Ao contrário de outros profissionais, indica, os professores podem utilizar diariamente equipamentos de proteção individual durante as aulas e trabalhar em um ambiente onde os protocolos sanitários podem ser mais facilmente seguidos. Também contam com a possibilidade de trabalhar remotamente, caso integrem grupos de risco.
“[A exigência de vacinação dos professores] não faz o menor sentido, nem do ponto de vista científico e nem do ponto de vista ético, de sociedade”.
Questionada pela reportagem sobre a atual taxa de contágio do coronavírus nas escolas estaduais, a Secretaria da Saúde do Ceará (Sesa) informou que, "neste ano, 38 instituições de ensino da Capital notificaram casos da Covid-19". Dessas, 33 confirmaram casos e cinco descartaram até a última sexta-feira (16).
Em nota, a Secretaria da Educação (Seduc) informou que, no momento, a "rede pública estadual de ensino segue com atendimento remoto". E que "aguarda as orientações do Governo" do Ceará para um eventual retorno às aulas presenciais."Neste processo de retomada gradual, a análise dos indicadores e a ponderação de restrições e liberações de atividades é feita semanalmente", complementou a Pasta.
Prejuízos “incalculáveis”
Caso as aulas presenciais não sejam retomadas em breve em todo o ensino básico, “os prejuízos podem ser enormes” para os alunos e seus familiares, estima a fundadora do Movimento.
Ela cita que a escola é um dos primeiros locais de diagnósticos de violência doméstica e é um ambiente seguro onde as mães, sobretudo as de menor poder aquisitivo, podem deixar seus filhos enquanto trabalham.
Com a dificuldade de acesso às aulas remotas, soma, há regressão de aprendizado, aumento da evasão escolar, inserção precoce no mercado de trabalho. Sem perspectivas, alunos ainda podem virar “alvos fáceis do crime organizado”.
“Quanto mais tempo [o segmento] ficar no ensino remoto, maior vai ser o 'gap' da escola pública e privada. Os prejuízos são incalculáveis”.

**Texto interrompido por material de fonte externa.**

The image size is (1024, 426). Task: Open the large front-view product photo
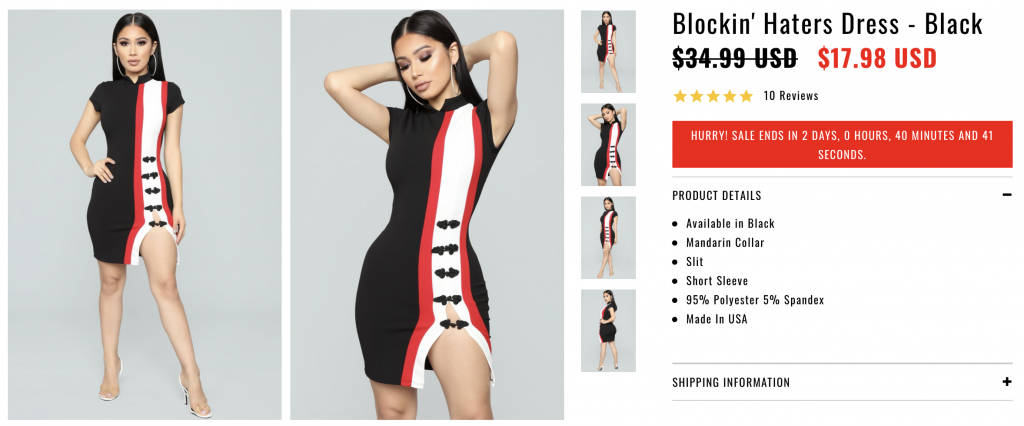145,214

Problema agravado na pandemia
A pandemia veio exacerbar um problema já grave na Educação. Estudo da Fundação Abrinq revela ainda que, entre julho e novembro de 2020, em média, 1,66 milhão de crianças e adolescentes com até 17 anos informaram não estar estudando. Crianças de até seis anos e adolescentes de 15 a 17 anos estão entre os mais prejudicados.

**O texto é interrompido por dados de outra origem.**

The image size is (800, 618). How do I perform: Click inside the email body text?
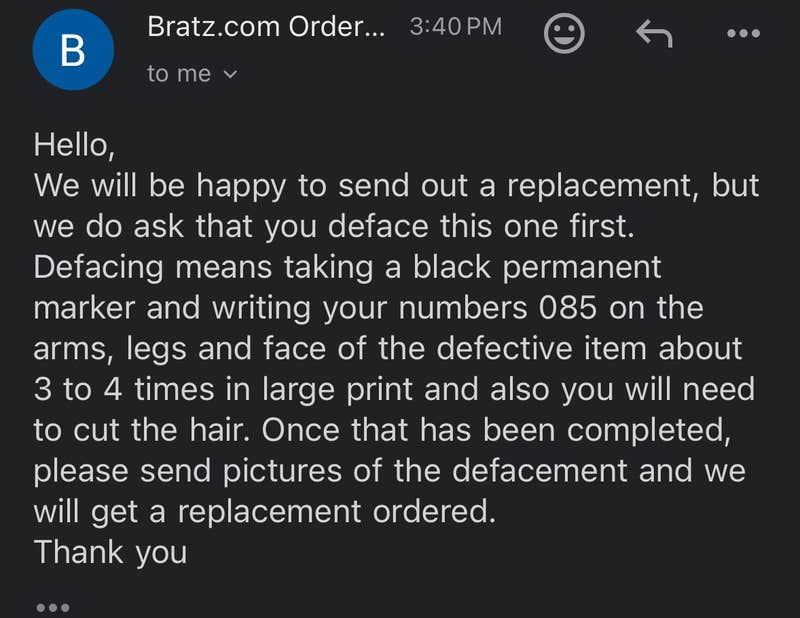(x=395, y=348)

O estudo também revela que nos cinco meses acima descritos, 4,6 milhões de crianças e adolescentes de até 17 anos declararam não ter recebido nenhuma atividade escolar, mesmo que estivessem estudando. A situação é ainda mais grave para estudantes cujos domicílios estão cadastrados no Programa Bolsa Família.
Levantamento Internacional de Retomada de Aulas Presenciais na Primeira Infância, elaborado pela consultoria Vozes da Educação, com apoio da Fundação Lemann avaliou dados de 22 países. Conforme o estudo, 15 deles, ou 70%, estão com os Centros de Educação Infantil abertos, seja para todas as crianças, ou a depender do número de casos na região. França, China, Reino Unido, Argentina, Estados Unidos, Canadá e Itália estão entre os países cujas aulas presenciais foram retomadas.
Enquanto as aulas presenciais não se estendem a todo o ensino básico, a recomendação, aponta o Sinepe, é que as escolas redobrem o rigor no cumprimento dos protocolos.
"As várias camadas de proteção, em conjunto, são eficazes para evitar a contaminação de vírus respiratórios. Somando o distanciamento, o uso de máscara, a lavagem das mãos, a boa ventilação dos espaços e o isolamento de casos suspeitos, as escolas têm sido bem-sucedidas na contenção do vírus", garante Andréa Nogueira.